Ciavarella, M, 1998a, The generalized Cattaneo partial slip plane contact problem, I-Theory, Int. J. Solids Struct., Vol. 35, 2349-2362.
Ciavarella, M, 1998b, The generalized Cattaneo partial slip plane contact problem, II-Examples, Int. J. Solids Struct., Vol. 35, 2362-2378.
Ciavarella, M, 1998c, Tangential loading of general 3-D contacts, J. Appl. Mech. 64, 998-1003,
Ciavarella, M, 2001a, Closure on “Some comments on recent generalizations of Cattaneo-Mindlin” by J. Jäger, Int J. Solids Structures, Vol. 38, 2459-2463, see: Closureon this web site.

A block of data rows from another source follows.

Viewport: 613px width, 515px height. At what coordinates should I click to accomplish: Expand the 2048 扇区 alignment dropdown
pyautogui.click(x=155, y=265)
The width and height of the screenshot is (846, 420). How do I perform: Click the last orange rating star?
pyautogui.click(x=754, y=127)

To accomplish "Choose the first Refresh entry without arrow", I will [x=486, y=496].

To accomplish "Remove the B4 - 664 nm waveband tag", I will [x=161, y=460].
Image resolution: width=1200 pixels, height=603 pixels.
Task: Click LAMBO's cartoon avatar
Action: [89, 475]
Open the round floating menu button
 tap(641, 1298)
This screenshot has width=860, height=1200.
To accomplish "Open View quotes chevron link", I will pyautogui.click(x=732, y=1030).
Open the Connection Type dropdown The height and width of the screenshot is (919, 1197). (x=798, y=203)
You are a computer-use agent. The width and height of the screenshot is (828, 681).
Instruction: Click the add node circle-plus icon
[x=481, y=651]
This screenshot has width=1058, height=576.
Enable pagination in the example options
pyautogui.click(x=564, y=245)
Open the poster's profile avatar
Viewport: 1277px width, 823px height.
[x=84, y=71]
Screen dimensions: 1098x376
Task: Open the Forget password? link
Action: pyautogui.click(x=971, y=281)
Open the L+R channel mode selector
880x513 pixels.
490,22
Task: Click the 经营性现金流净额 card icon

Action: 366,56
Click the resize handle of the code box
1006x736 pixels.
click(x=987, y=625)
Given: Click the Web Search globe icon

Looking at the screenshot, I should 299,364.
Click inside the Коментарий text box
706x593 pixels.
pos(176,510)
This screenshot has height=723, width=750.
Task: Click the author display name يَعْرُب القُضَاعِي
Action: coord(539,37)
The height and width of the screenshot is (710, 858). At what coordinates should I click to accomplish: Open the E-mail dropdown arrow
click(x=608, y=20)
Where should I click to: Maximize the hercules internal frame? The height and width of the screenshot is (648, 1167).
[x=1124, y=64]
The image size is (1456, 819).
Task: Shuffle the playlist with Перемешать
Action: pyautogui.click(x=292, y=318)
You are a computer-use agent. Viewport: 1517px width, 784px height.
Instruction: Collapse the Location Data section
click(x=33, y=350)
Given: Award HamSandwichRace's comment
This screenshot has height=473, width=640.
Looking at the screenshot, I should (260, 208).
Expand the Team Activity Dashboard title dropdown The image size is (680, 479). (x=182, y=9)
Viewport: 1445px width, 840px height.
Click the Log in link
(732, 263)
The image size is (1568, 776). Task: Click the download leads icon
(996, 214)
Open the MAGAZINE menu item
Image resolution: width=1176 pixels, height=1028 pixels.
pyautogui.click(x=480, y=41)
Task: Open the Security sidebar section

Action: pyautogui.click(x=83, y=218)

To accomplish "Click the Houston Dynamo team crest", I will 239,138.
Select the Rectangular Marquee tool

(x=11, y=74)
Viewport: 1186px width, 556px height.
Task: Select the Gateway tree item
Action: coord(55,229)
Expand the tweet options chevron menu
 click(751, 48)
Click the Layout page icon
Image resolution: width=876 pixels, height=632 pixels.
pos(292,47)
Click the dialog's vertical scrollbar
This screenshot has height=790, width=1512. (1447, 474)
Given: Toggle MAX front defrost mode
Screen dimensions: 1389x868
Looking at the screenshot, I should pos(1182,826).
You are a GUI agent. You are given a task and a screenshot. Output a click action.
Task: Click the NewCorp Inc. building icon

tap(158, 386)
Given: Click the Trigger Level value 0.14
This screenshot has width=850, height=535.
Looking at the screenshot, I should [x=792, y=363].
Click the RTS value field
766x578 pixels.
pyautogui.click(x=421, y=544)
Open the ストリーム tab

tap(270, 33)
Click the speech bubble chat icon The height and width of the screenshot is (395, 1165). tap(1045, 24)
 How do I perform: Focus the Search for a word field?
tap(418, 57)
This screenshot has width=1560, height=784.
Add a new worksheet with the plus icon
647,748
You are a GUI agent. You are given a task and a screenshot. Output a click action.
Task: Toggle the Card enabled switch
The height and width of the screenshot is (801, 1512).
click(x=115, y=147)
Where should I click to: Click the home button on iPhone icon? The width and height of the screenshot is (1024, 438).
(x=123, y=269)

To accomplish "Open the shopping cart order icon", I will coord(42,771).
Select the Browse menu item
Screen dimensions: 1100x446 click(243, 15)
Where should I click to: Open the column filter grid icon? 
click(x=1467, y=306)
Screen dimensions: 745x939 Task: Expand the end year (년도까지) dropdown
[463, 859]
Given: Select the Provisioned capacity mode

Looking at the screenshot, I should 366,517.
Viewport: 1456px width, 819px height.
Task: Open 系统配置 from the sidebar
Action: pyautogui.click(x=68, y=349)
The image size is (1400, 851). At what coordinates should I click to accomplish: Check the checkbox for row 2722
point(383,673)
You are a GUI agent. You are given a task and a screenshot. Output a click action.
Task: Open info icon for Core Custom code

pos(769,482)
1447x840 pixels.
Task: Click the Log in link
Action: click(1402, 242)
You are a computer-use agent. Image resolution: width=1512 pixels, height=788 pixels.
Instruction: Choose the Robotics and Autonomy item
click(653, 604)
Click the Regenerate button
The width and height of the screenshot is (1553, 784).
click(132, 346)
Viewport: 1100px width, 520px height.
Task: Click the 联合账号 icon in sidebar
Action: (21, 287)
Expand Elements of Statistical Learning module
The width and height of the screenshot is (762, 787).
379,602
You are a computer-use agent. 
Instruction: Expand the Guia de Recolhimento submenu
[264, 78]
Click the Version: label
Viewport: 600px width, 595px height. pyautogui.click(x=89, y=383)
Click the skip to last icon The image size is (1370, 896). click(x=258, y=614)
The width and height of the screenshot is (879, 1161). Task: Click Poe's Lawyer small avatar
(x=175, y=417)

Ciavarella, M, 2001b, A review of analytical aspects of fretting fatigue, wtih extension to damage parametes, and application to dovetail joints, Int. J. Solids Structures, Vol 38, 1791-1811. .
Jäger, J, 1998, A new principle in contact mechanics, J. Tribology, 1998, Vol. 120, p.677-683
Jäger, J, 1997, Half-planes without coupling under contact loading, Arch. Appl. Mech., Vol 67, 247-259.
Jäger, J, 1996, Stepwise loading of half-spaces in elliptical contact, J. Appl. Mech., Vol. 63, 766-773
Jäger, J., 1995, Axisymmtric bodies in contact under torsion or shift, Arch. Appl. Mech., Vol. 65, 478-487.
Mindlin, R.D, 1949, Compliance of elastic bodies in contact, J. Appl. Mech., 71, 259-268.